That said, Orwell said in the same essay that the word Trotskyist “is used so loosely as to include Anarchists, democratic Socialists and even Liberals. I use it here to mean a doctrinaire Marxist whose main motive is hostility to the Stalin regime. Trotskyism can be better studied in obscure pamphlets or in papers like the Socialist Appeal than in the works of Trotsky himself, who was by no means a man of one idea” such that Orwell’s denunciation of “Trotskyism” is not necessarily directed at the person of Trotsky. Even so, Orwell wrote ““Trotsky, in exile, denounces the Russian dictatorship, but he is probably as much responsible for it as any man now living, and there is no certainty that as a dictator he would be preferable to Stalin, though undoubtedly he has a much more interesting mind.”

Comments like these lead to me regarding Orwell as an anti-Communist rather than an anti-Stalinist Communist.

(Chapter Headings: Was Orwell a Leninist?)

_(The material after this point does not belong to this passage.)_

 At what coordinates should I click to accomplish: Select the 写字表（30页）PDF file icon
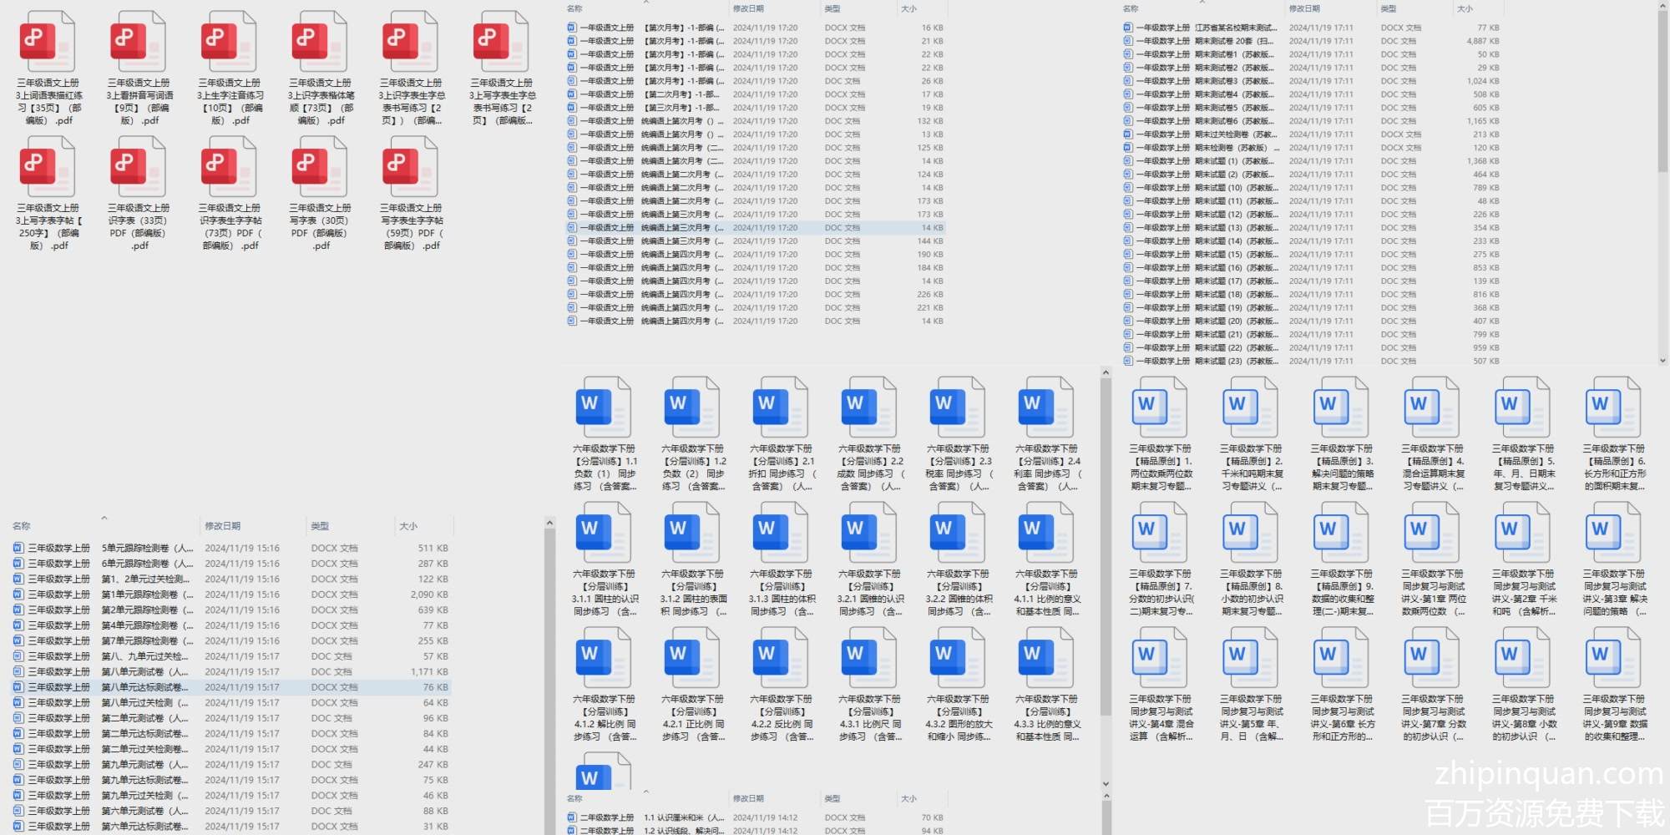(320, 167)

You might object that Orwell was only talking about Stalin and Trotsky but he might still support Leninism. You might be wrong. Orwell ,in his review of James Burnham’s anti-Communist essay Lenin’s Heir, commented about Burnham’s thesis that Stalin had not betrayed but fulfilled the promises of Lenin’s revolution that

“ In itself, this is an easier opinion to swallow than the usual Trotskyist claim that Stalin is a mere crook who has perverted the Revolution to his own ends, and that things would somehow have been different if Lenin had lived or Trotsky had remained in power. Actually there is no strong reason for thinking that the main lines of development would have been very different. Well before 1923 the seeds of a totalitarian society were quite plainly there. Lenin, indeed, is one of those politicians who win an undeserved reputation by dying prematurely. Had he lived, it is probable that he would either have been thrown out, like Trotsky, or would have kept himself in power by methods as barbarous, or nearly as barbarous, as those of Stalin.”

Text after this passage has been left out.